Histoire philosophique et politique des établissemens et du commerce des Européens dans les deux Indes/Livre XVIII/Chapitre 15

Texte établi par Jean Léonard Pellet, Jean Léonard Pellet (9p. 93_Ch15-94_Ch16).

XV. Ce que les deux Carolines ont de commun.

Les deux contrées réunies occupent plus de quatre cens milles ſur la côte, & environ deux cens milles dans l’intérieur des terres. C’eſt une plaine généralement ſablonneuſe que le débordement des rivières, que des pluies fortes & fréquentes rendent très-marécageuſe. Le ſol ne commence à s’élever qu’à quatre-vingts ou cent milles de la mer, & il s’élève toujours davantage juſgu’aux Apalaches.
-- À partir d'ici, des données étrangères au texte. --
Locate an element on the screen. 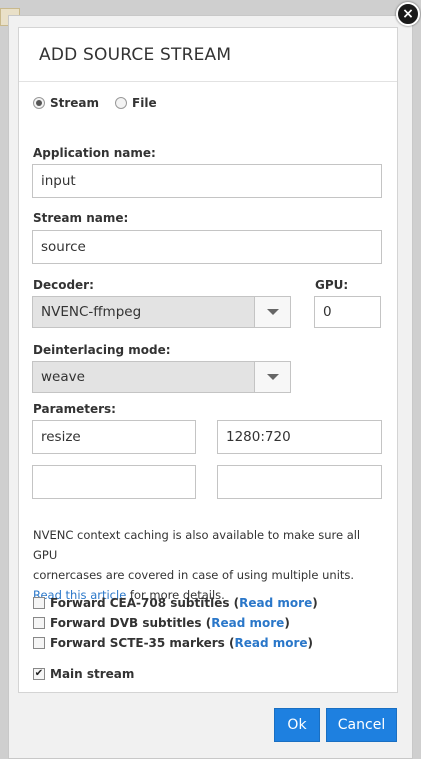 The width and height of the screenshot is (421, 759). stream-name-input: source is located at coordinates (207, 247).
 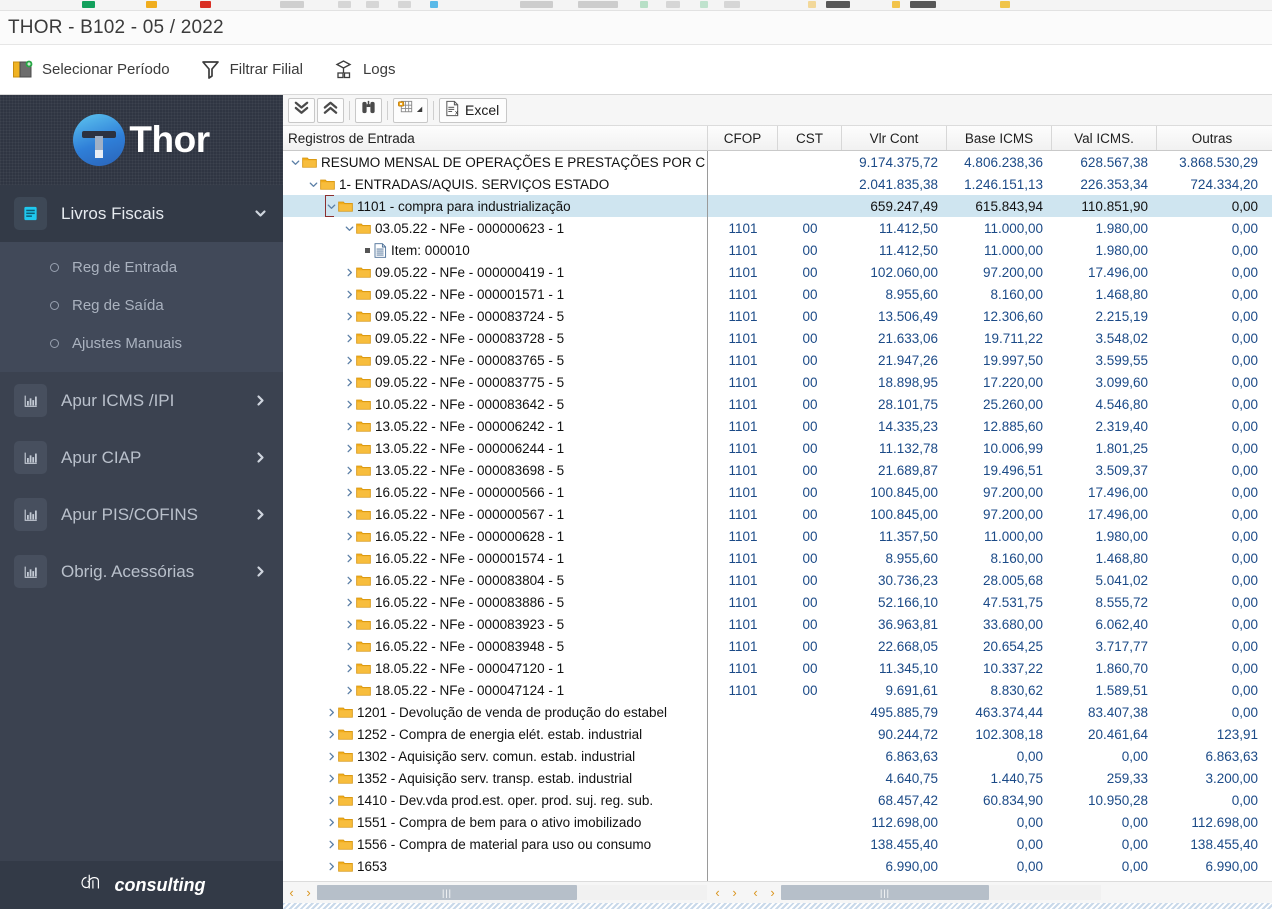 I want to click on sidebar-item-apur-ciap: Apur CIAP, so click(x=142, y=458).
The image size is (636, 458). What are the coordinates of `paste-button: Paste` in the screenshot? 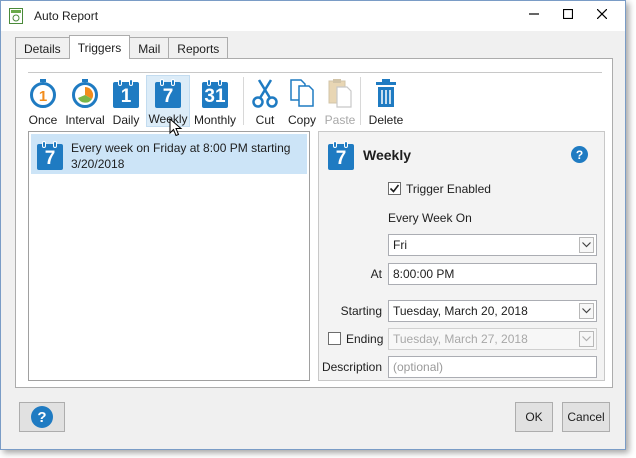 It's located at (340, 101).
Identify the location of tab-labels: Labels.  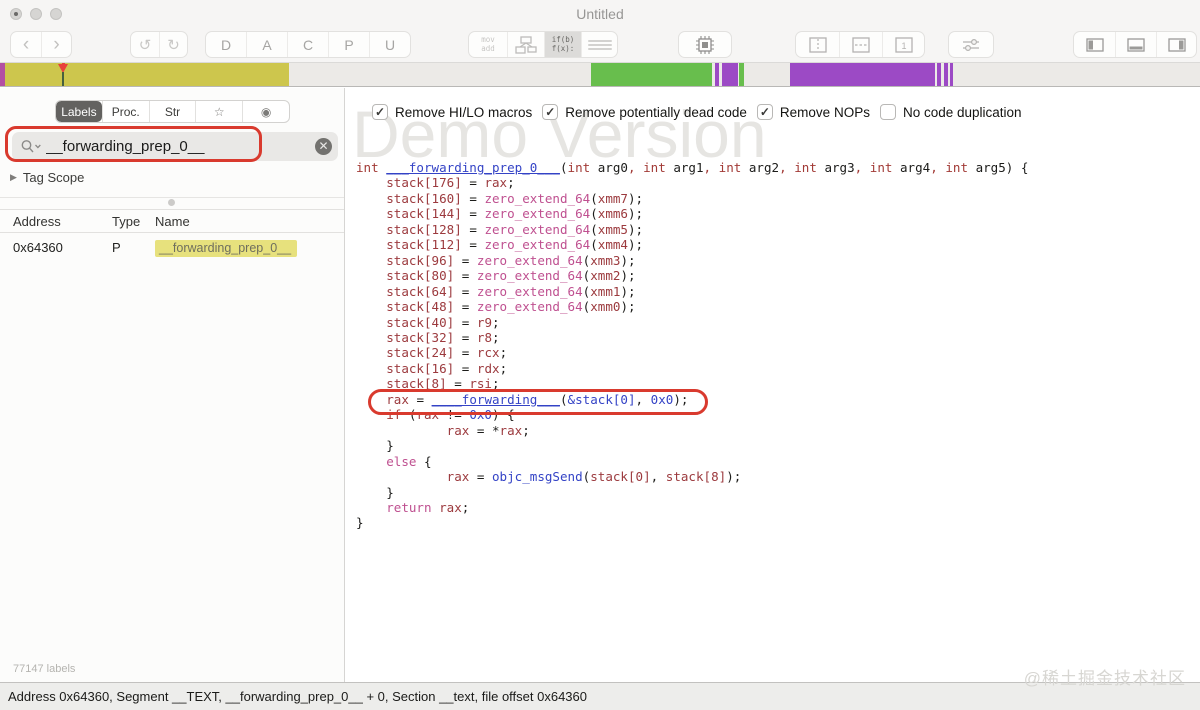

Sur ces plages & au milieu des pins qu’y a irrégulièrement jetés la nature, ſe nourriſſent d’une herbe forte & groſſière quelques moutons dont la chair & la toiſon ont extrêmement dégénéré ; un aſſez grand nombre de bêtes à corne qui n’ont pas conſervé toute leur force, toute leur beauté ; une multitude innombrable de porcs qui paroiſſent s’être perfectionnés.

Le pays eſt arrosé par un grand nombre de rivières dont quelques-unes ſont navigables. Elles le ſeroient dans un plus long cours, ſans les rochers & les chûtes d’eau qui en interrompent la navigation.

Quoique le climat ſoit auſſi variable que dans le reſte de l’Amérique Septentrionale, il eſt ordinairement d’une température agréable. Un froid piquant ne ſe fait guère ſentir que le matin ou le ſoir, & les chaleurs ſont rarement fort vives. Si les brouillards ſont ordinaires, du moins ſe diſſipent-ils au milieu du jour. Malheureuſement dans les mois de juillet, août, ſeptembre & octobre règnent dans la plaine des fièvres intermittentes, quelquefois funeſtes aux régnicoles même, & trop ſouvent mortelles pour des étrangers.

Telle eſt l’organiſation phyſique des deux Carolines. Il faut voir ce qui les diſtingue.